"Golden Gate" between China and Taiwan

"Golden Gate" between China and Taiwan


Chinese President Xi Jinping is set to hold surprise talks with his counterpart on neighbouring Taiwan, the first meeting of leaders from the two rivals since the Chinese civil war ended in 1949. The meeting, weeks ahead of Taiwanese elections in January, coincides with rising anti-China sentiment on Taiwan.

The tiny Taiwan-held island of Kinmen, or "Golden Gate”, is the front line between China and Taiwan. Soldiers regularly conduct military drills repelling attacks by Chinese Communist troops from the mainland. Beaches were mined and shots traded up until as recently as the mid-1970s.

. Kinmen, Taiwan. Reuters/Pichi Chuang

The meeting will be held in Singapore, with both sides saying the leaders will discuss cross-strait ties. When Taiwan goes to the polls the pro-China Nationalist Party, or Kuomintang (KMT), is likely to lose to the opposition Democratic Progressive Party (DPP), which traditionally favours independence from China.

"Of course I am worried about war,” said Kinmen bar owner Sam Chen, 29, as he watched recent live-fire drills with fellow residents. “But I also hope Kinmen can build closer ties with China. It's easier for us young people to make money."

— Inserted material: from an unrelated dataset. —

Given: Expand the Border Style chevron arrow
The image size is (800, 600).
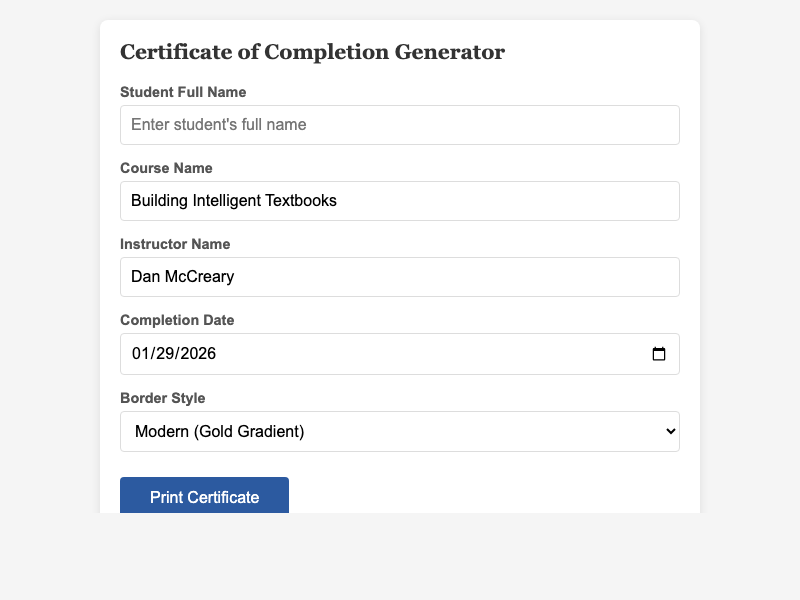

Rustic Kinmen, with a population of less than 129,000, illustrates that tension. It’s a half-hour ferry ride to China, but it takes an hour to fly to major Taiwan cities. Just off the island’s shores, glass-walled high-rises wink seductively from the booming mainland port of Xiamen in one of China's most prosperous provinces.

. Kinmen, Taiwan. Reuters/Pichi Chuang
Local residents take pictures during the annual Han Kuang military exercise.

Taiwan President Ma Ying-jeou, who steps down next year due to term limits, has made improving economic links with China a key policy since he took office in 2008. He has signed landmark business and tourism deals, though there has been no progress in resolving their political differences.

On Kinmen, there may soon be free-for-all landings of Chinese shoppers and businessmen. The island, eyeing closer commercial ties with China, wants to pipe water from Xiamen and plans to build a bridge and set up a glittering free trade zone with the city.

. Kinmen, Taiwan. Reuters/Pichi Chuang
An elderly woman poses in front of a bullet-riddled wall of her house.

The island of Kinmen's growth is supported by Chinese visitors drawn to reminders of war such as weather-beaten pillboxes, the beach defences, bullet holes in buildings and graffiti proclaiming: "Eliminate the Communists".

Kinmen county chief Chen Fu-hai has a three-year roadmap to build a "special economic zone" in which Kinmen can share Xiamen's economy. The proposal is being promoted by a pro-Beijing, non-profit organization in Taiwan with close ties to the Communist Party.

. Kinmen, Taiwan. Reuters/Pichi Chuang
Huang Chin-chi, 92, poses for a photograph in his living room.

Beijing has claimed Taiwan since the KMT fled to the island after losing the civil war against Mao Zedong's Communists in 1949. China is seeking unification with Taiwan under its "one country, two systems" formula by which Hong Kong, a former British colony, returned to Chinese rule in 1997.

Kinmen is a test for China's ambitions to recover Taiwan through soft power. If Beijing can't win over tiny Kinmen, what chance does it have to convince the other 23 million on the main island of Taiwan?

. Kinmen, Taiwan. Reuters/Pichi Chuang
A woman collects oysters on a beach near anti-landing barricades.

As for the meeting, slated for November 7, political experts said China could be working to shape the result of the elections by trying to show that ties would continue to improve if Taiwan remains ruled by the KMT.

Some said it could backfire, given increasing anti-China protests, especially among the young. In what was seen as a backlash against creeping dependence on China, the KMT was trounced in local elections last year. Younger Taiwanese in particular worry about Beijing's influence.

. Kinmen, Taiwan. Reuters/Pichi Chuang

On the island of Kinmen - the site of a brand new, six-storey, duty-free shopping mall, billed as the largest in Asia - county chief Chen wants water, electricity and natural gas to be pumped from neighbouring Xiamen.

“In Kinmen, we can do what Taiwan can't, what Taiwan doesn't dare do," he said.